We live in a foodie culture. Intellectual fascination with the ingredients, techniques and traditions surrounding food has exploded in this era of celebrity chefs, farm-to-table restaurants, and highly creative handcrafting of everything from jam to beer. Inspired by this enthusiasm and our regional bounty, the Museum has dedicated public programming in February and March to exploring the natural history of food.
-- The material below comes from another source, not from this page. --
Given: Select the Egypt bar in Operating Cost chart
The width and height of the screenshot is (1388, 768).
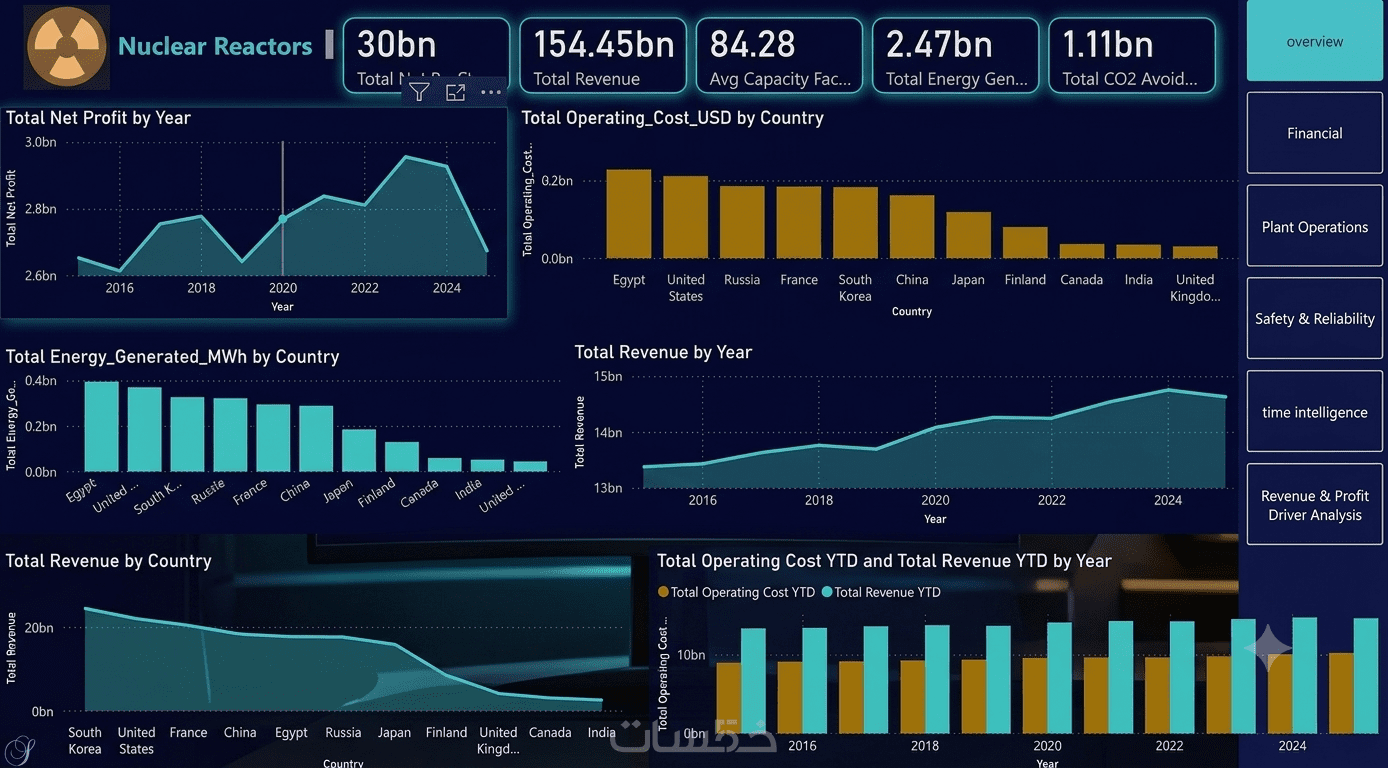Looking at the screenshot, I should 629,214.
Following February’s Naturalist Night talk on organic farming principles, State Park Ranger Alex Tabone joined Rick Flores, Curator of California Native Plant Collection at the UC Santa Cruz Arboretum and Associate of the Amah Mutsun Land Trust, for a special workshop on native foods and preparations. We were also so grateful to have Chairman Valentin Lopez from the Amah Mutsun Tribal Band honor us with his presence and cultural insights. The engaged audience watched demonstrations of the traditional, indigenous methods of preparing manzanita cider, roasted soaproot, roasted grass seeds, and acorn porridge.
March is equally bubbling over with food-related events. We have two Naturalist Nights this month dedicated to further exploring the natural history of food and how we connect to it:
On March 21st, the Museum is partnering with Mutari Chocolate, to reveal what it takes to make a delicious cup of the ultimate comfort drink, hot chocolate. During the “Bean to Cup” presentation, Mutari’s owners, Katy Oursler and Stephen Beaumier, will educate us about the origins and history of chocolate making. Then they will lead us in a guided tasting of their delicious sipping chocolate!
Then on March 30rd, the leaders of the Santa Cruz Heritage Food Project — Sierra Ryan, Liz Birnbaum, Jody Biergiel Colclough and Katie Hansen — will bring us up to speed on more than four years of research into the stories behind local foods such as beets, berries and wine grapes. And we’re very excited to welcome the Teen Kitchen Project for a special food demonstration before the talk.
Santa Cruz is synonymous with a menu of culinary delights — from pop-up restaurants to small-batch artisanal foods emphasizing local ingredients. We hope that this month you will join us in connecting to the natural history of some of our favorite foods and seeing them in a whole new way.